EXERCISE DESCRIPTION
Copy the lines of the records word for word, starting at the line that contains "At what coordinates should I click to accomplish: Tap the R1" and continuing through the last line of the records.

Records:
────────────────
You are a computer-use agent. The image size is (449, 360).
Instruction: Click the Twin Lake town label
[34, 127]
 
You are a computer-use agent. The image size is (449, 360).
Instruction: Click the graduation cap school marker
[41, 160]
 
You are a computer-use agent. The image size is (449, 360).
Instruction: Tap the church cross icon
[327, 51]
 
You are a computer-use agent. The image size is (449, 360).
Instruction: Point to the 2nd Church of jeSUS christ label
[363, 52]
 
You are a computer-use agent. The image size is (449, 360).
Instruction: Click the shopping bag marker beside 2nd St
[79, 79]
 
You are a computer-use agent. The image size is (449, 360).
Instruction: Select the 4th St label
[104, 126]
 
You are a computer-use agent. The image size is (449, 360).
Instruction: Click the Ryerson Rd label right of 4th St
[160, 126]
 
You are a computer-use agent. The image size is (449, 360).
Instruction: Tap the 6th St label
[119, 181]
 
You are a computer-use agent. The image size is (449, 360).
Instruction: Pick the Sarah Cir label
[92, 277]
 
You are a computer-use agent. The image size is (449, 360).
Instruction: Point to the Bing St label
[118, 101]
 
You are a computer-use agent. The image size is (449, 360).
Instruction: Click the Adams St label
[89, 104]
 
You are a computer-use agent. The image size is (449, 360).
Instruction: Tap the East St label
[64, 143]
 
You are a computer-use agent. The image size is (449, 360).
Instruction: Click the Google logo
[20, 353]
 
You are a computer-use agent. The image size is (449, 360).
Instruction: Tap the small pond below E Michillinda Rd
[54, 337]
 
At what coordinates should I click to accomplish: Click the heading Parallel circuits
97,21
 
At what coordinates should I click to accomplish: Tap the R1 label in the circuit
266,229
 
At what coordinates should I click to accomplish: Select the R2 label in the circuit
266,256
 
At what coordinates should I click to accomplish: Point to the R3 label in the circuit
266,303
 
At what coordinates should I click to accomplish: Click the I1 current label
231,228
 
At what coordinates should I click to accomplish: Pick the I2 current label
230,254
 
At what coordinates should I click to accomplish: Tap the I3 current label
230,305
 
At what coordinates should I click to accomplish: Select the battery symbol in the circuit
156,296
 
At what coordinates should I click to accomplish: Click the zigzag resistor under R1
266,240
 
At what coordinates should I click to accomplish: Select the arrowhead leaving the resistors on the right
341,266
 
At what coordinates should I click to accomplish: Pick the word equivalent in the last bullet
────────────────
FINAL RESULT
At what coordinates should I click to accomplish: Tap the R1 label in the circuit
266,229
 
At what coordinates should I click to accomplish: Select the R2 label in the circuit
266,256
 
At what coordinates should I click to accomplish: Point to the R3 label in the circuit
266,303
 
At what coordinates should I click to accomplish: Click the I1 current label
231,228
 
At what coordinates should I click to accomplish: Pick the I2 current label
230,254
 
At what coordinates should I click to accomplish: Tap the I3 current label
230,305
 
At what coordinates should I click to accomplish: Select the battery symbol in the circuit
156,296
 
At what coordinates should I click to accomplish: Click the zigzag resistor under R1
266,240
 
At what coordinates should I click to accomplish: Select the arrowhead leaving the resistors on the right
341,266
 
At what coordinates should I click to accomplish: Pick the word equivalent in the last bullet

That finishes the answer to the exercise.